• WORK INSTRUCTIONS
Copy each of the following records word for word, keeping every line in its original order.

• MATERIAL PROVIDED
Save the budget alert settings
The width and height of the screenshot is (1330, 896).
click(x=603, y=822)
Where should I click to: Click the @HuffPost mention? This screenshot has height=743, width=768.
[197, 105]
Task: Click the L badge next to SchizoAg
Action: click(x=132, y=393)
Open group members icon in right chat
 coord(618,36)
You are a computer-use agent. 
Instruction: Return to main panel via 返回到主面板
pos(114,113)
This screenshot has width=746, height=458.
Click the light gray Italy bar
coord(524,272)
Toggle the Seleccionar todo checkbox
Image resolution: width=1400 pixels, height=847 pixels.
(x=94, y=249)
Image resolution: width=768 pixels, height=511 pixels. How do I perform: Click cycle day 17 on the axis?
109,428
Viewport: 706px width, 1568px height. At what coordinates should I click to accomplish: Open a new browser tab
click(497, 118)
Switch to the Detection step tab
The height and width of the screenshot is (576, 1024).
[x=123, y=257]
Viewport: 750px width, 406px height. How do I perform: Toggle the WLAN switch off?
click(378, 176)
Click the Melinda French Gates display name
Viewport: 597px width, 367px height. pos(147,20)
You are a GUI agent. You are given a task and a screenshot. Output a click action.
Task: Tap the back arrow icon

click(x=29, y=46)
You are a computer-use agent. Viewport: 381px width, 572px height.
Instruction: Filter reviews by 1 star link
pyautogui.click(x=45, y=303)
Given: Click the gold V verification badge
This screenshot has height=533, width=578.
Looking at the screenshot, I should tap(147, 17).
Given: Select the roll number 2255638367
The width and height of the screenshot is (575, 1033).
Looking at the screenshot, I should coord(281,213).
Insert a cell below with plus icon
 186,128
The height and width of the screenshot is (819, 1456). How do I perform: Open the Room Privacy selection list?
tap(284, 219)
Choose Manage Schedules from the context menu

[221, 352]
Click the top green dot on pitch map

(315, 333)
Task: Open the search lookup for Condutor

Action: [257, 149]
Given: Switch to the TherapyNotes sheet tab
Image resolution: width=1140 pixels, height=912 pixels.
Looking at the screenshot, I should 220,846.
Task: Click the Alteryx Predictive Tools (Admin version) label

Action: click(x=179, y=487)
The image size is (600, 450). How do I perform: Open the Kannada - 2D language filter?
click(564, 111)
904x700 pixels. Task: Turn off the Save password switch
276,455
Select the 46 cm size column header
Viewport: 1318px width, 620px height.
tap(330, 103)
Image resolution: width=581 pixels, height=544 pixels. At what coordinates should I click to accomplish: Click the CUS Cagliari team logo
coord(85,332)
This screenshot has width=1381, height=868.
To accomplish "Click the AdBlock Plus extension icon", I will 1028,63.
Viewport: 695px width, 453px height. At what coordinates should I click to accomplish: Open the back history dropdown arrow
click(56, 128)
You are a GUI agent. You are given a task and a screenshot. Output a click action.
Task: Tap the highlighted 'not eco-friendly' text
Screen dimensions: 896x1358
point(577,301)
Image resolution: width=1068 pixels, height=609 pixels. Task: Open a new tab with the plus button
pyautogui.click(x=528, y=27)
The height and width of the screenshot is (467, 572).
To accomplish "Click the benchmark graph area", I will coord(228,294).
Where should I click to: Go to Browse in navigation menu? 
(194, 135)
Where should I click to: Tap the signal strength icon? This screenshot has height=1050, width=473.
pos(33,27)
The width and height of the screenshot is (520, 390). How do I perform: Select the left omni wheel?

• EXERCISE RESULT
Save the budget alert settings
The width and height of the screenshot is (1330, 896).
click(x=603, y=822)
Where should I click to: Click the @HuffPost mention? This screenshot has height=743, width=768.
[197, 105]
Task: Click the L badge next to SchizoAg
Action: click(x=132, y=393)
Open group members icon in right chat
 coord(618,36)
You are a computer-use agent. 
Instruction: Return to main panel via 返回到主面板
pos(114,113)
This screenshot has width=746, height=458.
Click the light gray Italy bar
coord(524,272)
Toggle the Seleccionar todo checkbox
Image resolution: width=1400 pixels, height=847 pixels.
(x=94, y=249)
Image resolution: width=768 pixels, height=511 pixels. How do I perform: Click cycle day 17 on the axis?
109,428
Viewport: 706px width, 1568px height. At what coordinates should I click to accomplish: Open a new browser tab
click(497, 118)
Switch to the Detection step tab
The height and width of the screenshot is (576, 1024).
[x=123, y=257]
Viewport: 750px width, 406px height. How do I perform: Toggle the WLAN switch off?
click(378, 176)
Click the Melinda French Gates display name
Viewport: 597px width, 367px height. pos(147,20)
You are a GUI agent. You are given a task and a screenshot. Output a click action.
Task: Tap the back arrow icon

click(x=29, y=46)
You are a computer-use agent. Viewport: 381px width, 572px height.
Instruction: Filter reviews by 1 star link
pyautogui.click(x=45, y=303)
Given: Click the gold V verification badge
This screenshot has height=533, width=578.
Looking at the screenshot, I should tap(147, 17).
Given: Select the roll number 2255638367
The width and height of the screenshot is (575, 1033).
Looking at the screenshot, I should coord(281,213).
Insert a cell below with plus icon
 186,128
The height and width of the screenshot is (819, 1456). How do I perform: Open the Room Privacy selection list?
tap(284, 219)
Choose Manage Schedules from the context menu

[221, 352]
Click the top green dot on pitch map

(315, 333)
Task: Open the search lookup for Condutor

Action: [257, 149]
Given: Switch to the TherapyNotes sheet tab
Image resolution: width=1140 pixels, height=912 pixels.
Looking at the screenshot, I should 220,846.
Task: Click the Alteryx Predictive Tools (Admin version) label

Action: click(x=179, y=487)
The image size is (600, 450). How do I perform: Open the Kannada - 2D language filter?
click(564, 111)
904x700 pixels. Task: Turn off the Save password switch
276,455
Select the 46 cm size column header
Viewport: 1318px width, 620px height.
tap(330, 103)
Image resolution: width=581 pixels, height=544 pixels. At what coordinates should I click to accomplish: Click the CUS Cagliari team logo
coord(85,332)
This screenshot has width=1381, height=868.
To accomplish "Click the AdBlock Plus extension icon", I will 1028,63.
Viewport: 695px width, 453px height. At what coordinates should I click to accomplish: Open the back history dropdown arrow
click(56, 128)
You are a GUI agent. You are given a task and a screenshot. Output a click action.
Task: Tap the highlighted 'not eco-friendly' text
Screen dimensions: 896x1358
point(577,301)
Image resolution: width=1068 pixels, height=609 pixels. Task: Open a new tab with the plus button
pyautogui.click(x=528, y=27)
The height and width of the screenshot is (467, 572).
To accomplish "Click the benchmark graph area", I will coord(228,294).
Where should I click to: Go to Browse in navigation menu? 
(194, 135)
Where should I click to: Tap the signal strength icon? This screenshot has height=1050, width=473.
pos(33,27)
The width and height of the screenshot is (520, 390). How do I perform: Select the left omni wheel?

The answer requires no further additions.